For young people with Type 1 diabetes, the routine of managing their disease too often pushes them clearly into the “different” category.
Camp Hopewell, a Presbyterian Church (USA) facility near Oxford, runs a week-long session for kids ages 8 to 16 with what used to be called “juvenile diabetes.” It’s a chance both to teach them to manage their disease and to give them a few days to feel – well, normal.
“This is a place where they’re in the majority and not the exception,” said Allyson Ashmore, activities director at Camp Hopewell. “When they’re in school, they have to go to the nurses’ office to get their insulin or change their (pump) site. Here, they do it wherever they are. Everything’s out in the open, and everyone’s comfortable with it.”
That’s how the youngsters describe it, too.
“At school, I’m the only one checking my sugar or getting out my pump and giving myself insulin,” said Claudia Bounds, 13, of Amory. “Here, everybody does it.”

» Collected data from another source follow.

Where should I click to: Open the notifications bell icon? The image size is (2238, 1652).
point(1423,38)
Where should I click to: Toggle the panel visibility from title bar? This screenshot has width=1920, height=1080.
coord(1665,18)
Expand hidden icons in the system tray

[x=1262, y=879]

Said Michael Curtis, 14, from Memphis: “It’s like, I can hang around a lot of diabetics and do not have to explain what diabetes is. It’s just cool to be here. If my sugar level’s low, I can tell anybody. They’ll understand what to get for me.”
At the diabetes camp, kids swim, canoe, do crafts, take on the “high challenge” course just as their non-diabetic counterparts would, but with a clear “health first” commitment to managing their disease.
“If you have activities scheduled and someone is having blood-sugar issues, you adjust the schedule,” said Dr. Rebecca P. Winsett, a retired nurse practitioner who first worked with the diabetes camp in 1987, 11 years after its founding, and is today its director.
“One of the mantras you often hear is, ‘You can’t have that; you have diabetes.’ Our philosophy is, ‘You can have it. We’ll figure out a way to make it happen.’”
Campers learn to count carbohydrates and to adjust their insulin accordingly. They learn a great deal about diabetes and how it is affected by nutrition.
“We’re trying to improve how they feel about themselves dealing with a disease that’s going to be lifelong,” Winsett said. “We spend a lot of effort just talking and ‘living it out loud.’”
Having such a specialized camp is reassuring to parents as well, she said.
“You can imagine the difficulty parents would have sending their child to camp, not knowing who knows how to take care of their child – whether they have diabetes or asthma or a seizure disorder,” she said. “They feel confident that there are people here who can handle it.”
This week Camp Hopewell will hold a Type I diabetes minicamp for 6- and 7-year-olds, and in October it will host its first-ever minicamp for children and teens with Type II diabetes, which is often traced to obesity and other lifestyle factors.
In both cases, the goal is much the same.
“We train kids to live successfully as adults,” Winsett said. “The health of these kids now will determine how long they live.”